- **EXERCISE INSTRUCTIONS**: Continue the news report on the UK regulator's allergy warning for the Pfizer vaccine from the point where it stops.

- **DOCUMENT PASSAGE**:
▼▼▼

People with a history of ‘significant’ allergic reactions shouldn’t have Pfizer shot, UK regulator warns

FAN Editor

Deputy charge nurse Katie McIntosh administers the first of two Pfizer/BioNTech COVID-19 vaccine jabs, to Vivien McKay Clinical Nurse Manager at the Western General Hospital, on the first day of the largest immunisation programme in the British history, in Edinburgh, Scotland Britain December 8, 2020.

Andrew Milligan | Reuters

LONDON — People who have a history of “significant” allergic reactions should not currently receive the coronavirus vaccine developed by Pfizer and BioNTech, the U.K. drug regulator said on Wednesday.

The U.K’s Medicines and Healthcare products Regulatory Agency updated its guidance to British health service trusts on who should receive the vaccine, cautioning that “any person with a history of a significant allergic reaction to a vaccine, medicine or food (such as previous history of anaphylactoid reaction or those who have been advised to carry an adrenaline autoinjector) should not receive the Pfizer BioNtech vaccine.” 

The precautionary advice came after two members of Britain’s National Health Service, who received the vaccine on Tuesday, experienced allergic reactions to the shot. Both are recovering well, according to the national medical director for the NHS.

▲▲▲

- **SUPPLIED ENTRIES**:
▼▼▼

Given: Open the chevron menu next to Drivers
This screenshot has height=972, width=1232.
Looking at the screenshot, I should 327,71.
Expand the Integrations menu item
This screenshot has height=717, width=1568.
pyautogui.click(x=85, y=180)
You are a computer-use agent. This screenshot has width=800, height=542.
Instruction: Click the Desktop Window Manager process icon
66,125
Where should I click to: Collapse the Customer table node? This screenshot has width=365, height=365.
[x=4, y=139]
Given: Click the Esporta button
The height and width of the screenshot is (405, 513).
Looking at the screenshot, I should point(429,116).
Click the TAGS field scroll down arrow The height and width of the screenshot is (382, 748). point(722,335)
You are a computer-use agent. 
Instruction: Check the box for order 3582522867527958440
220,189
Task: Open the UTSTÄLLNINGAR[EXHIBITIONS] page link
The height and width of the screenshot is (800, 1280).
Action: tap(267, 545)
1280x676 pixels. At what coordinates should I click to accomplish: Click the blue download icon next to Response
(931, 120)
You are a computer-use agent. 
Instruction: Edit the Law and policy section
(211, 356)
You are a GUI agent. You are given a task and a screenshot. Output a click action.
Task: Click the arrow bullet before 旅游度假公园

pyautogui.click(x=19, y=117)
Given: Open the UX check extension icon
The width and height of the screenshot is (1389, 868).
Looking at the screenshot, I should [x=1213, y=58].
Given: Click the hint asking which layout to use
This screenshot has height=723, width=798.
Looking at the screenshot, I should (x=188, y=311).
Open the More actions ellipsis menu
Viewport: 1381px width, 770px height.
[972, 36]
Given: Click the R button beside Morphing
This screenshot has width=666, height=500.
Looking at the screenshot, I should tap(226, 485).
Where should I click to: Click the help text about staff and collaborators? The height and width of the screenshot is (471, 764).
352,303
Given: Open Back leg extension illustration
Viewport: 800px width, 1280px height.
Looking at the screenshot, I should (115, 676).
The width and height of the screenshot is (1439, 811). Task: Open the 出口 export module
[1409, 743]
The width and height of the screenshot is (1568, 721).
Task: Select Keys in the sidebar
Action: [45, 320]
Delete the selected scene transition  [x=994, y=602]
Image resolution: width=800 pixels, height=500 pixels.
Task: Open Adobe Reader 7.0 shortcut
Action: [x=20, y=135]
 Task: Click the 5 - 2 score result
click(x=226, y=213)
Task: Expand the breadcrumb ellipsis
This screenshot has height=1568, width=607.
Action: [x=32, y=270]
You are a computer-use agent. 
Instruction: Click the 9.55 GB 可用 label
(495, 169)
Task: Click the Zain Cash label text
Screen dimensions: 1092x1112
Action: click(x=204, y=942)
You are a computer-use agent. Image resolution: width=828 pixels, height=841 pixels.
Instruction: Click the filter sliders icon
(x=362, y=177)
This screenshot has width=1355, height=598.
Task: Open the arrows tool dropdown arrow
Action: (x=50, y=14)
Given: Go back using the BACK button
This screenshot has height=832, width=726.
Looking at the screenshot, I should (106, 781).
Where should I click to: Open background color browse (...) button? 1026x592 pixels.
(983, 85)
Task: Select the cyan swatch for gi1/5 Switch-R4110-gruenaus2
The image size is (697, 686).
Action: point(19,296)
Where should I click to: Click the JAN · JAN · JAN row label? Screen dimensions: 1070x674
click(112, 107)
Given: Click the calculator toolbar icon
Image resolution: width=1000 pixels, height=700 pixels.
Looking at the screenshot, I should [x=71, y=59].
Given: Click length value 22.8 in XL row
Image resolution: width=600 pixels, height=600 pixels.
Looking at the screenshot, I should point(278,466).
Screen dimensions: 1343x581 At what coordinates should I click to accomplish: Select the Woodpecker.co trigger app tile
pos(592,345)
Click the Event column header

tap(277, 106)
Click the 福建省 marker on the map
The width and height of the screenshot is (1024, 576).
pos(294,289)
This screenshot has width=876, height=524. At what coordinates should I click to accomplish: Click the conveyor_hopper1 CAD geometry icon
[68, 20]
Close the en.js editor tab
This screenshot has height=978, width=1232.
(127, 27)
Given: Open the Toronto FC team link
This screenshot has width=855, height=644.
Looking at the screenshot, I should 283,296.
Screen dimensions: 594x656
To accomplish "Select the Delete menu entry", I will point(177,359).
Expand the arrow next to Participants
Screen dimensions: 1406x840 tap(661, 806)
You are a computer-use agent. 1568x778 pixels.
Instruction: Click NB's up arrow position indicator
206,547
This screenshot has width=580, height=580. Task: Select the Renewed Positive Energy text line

▲▲▲

- **RESULT**:
“As is common with new vaccines, the MHRA have advised on a precautionary basis that people with a significant history of allergic reactions do not receive this vaccination,” Professor Stephen Powis, national medical director for the NHS, said in a statement from NHS England Wednesday.

The U.K. was the first country in the world to approve the Pfizer-BioNTech vaccine last week. On Tuesday it began a massive vaccination drive starting in hospitals, with health and care home workers and those aged over 80 first in line to be inoculated.

Dr. June Raine, the head of the MHRA, told a U.K. government select committee on Wednesday that the regulator would maintain “real-time vigilance” of the vaccine now it it is being deployed.

“Even last evening we were looking at two case reports of allergic reactions,” she said.

“We know from the extensive clinical trials that this was not a feature, but if we need to strengthen our advice now that we have had this experience in vulnerable populations, the groups selected as a priority, we get that advice to the field immediately.”